- About this exercise -
Copy every line of the data below exactly as given, except for the pictures.

- Dataset excerpts -
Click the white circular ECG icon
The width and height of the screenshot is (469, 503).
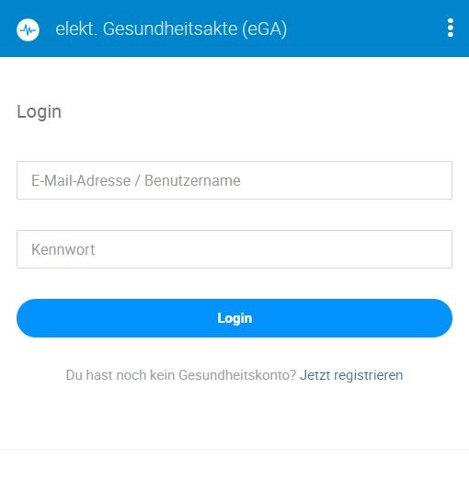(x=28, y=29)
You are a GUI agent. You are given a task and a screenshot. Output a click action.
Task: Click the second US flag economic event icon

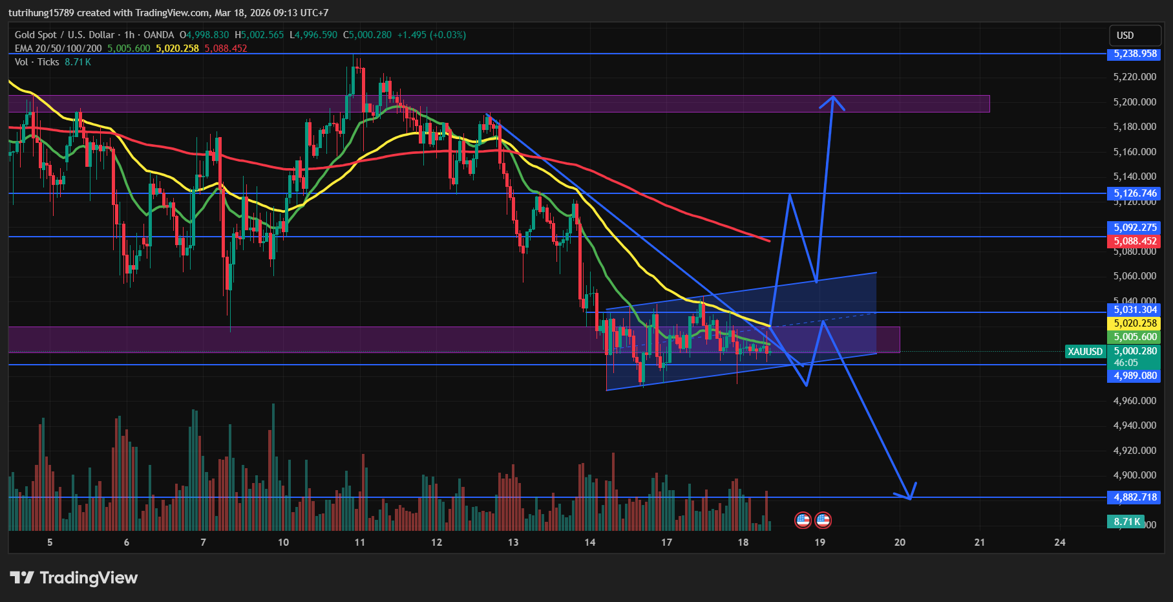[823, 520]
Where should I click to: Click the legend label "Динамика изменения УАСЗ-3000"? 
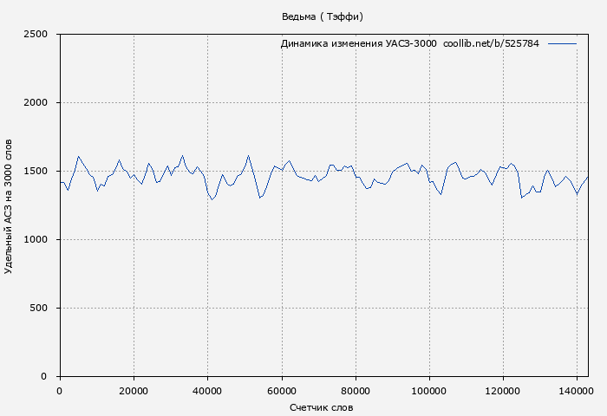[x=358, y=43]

- Task response -
Click the white circular ECG icon
The width and height of the screenshot is (469, 503).
(x=28, y=29)
You are a GUI agent. You are given a task and a screenshot. Output a click action.
Task: Click the second US flag economic event icon

[823, 520]
Where should I click to: Click the legend label "Динамика изменения УАСЗ-3000"? 
[x=358, y=43]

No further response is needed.